Problem details: Make a verbatim copy of all the records. Skip every image.

── Exercise materials

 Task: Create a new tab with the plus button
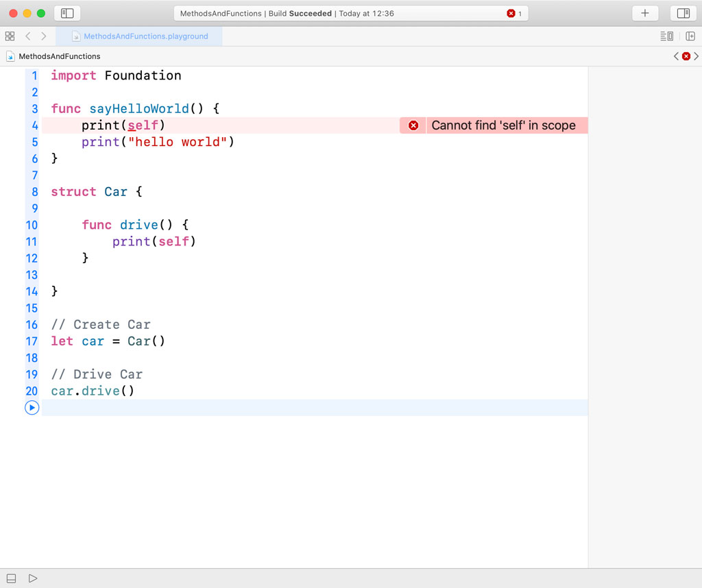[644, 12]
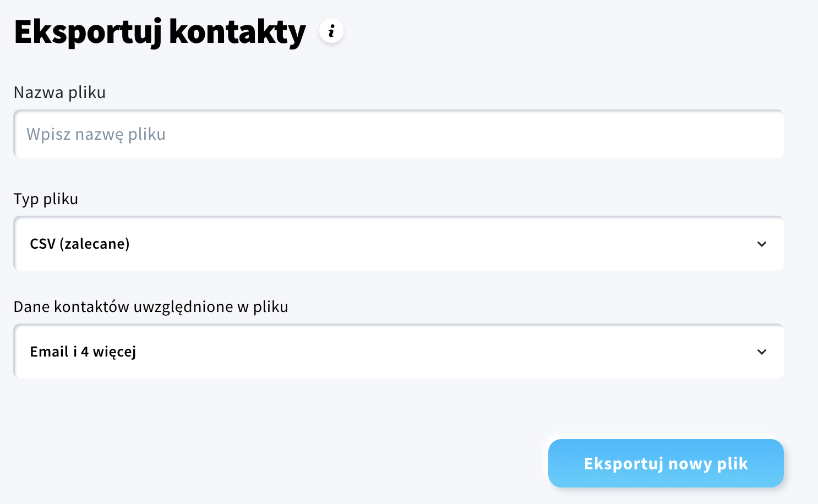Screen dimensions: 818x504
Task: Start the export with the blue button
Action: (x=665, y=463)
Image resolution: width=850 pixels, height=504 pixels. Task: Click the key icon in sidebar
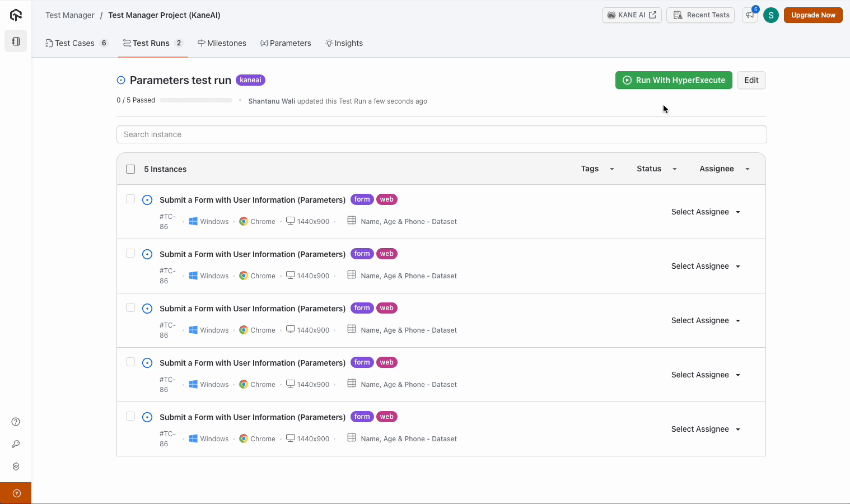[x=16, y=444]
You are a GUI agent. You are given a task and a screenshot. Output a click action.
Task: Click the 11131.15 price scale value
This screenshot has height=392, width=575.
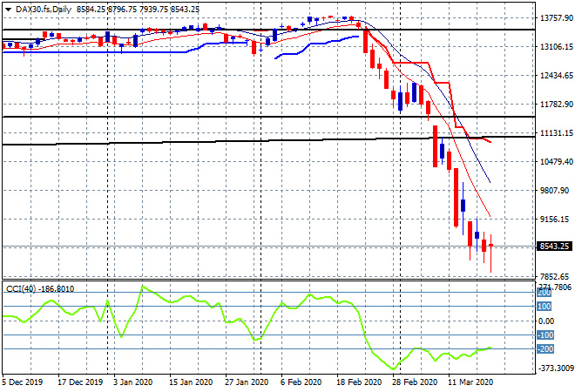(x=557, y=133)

────

Output for this exercise:
 Task: Create a new tab with the plus button
[644, 12]
Screen dimensions: 818x504
Task: Start the export with the blue button
Action: (x=665, y=463)
Image resolution: width=850 pixels, height=504 pixels. Task: Click the key icon in sidebar
[x=16, y=444]
You are a GUI agent. You are given a task and a screenshot. Output a click action.
Task: Click the 11131.15 price scale value
This screenshot has height=392, width=575.
(x=557, y=133)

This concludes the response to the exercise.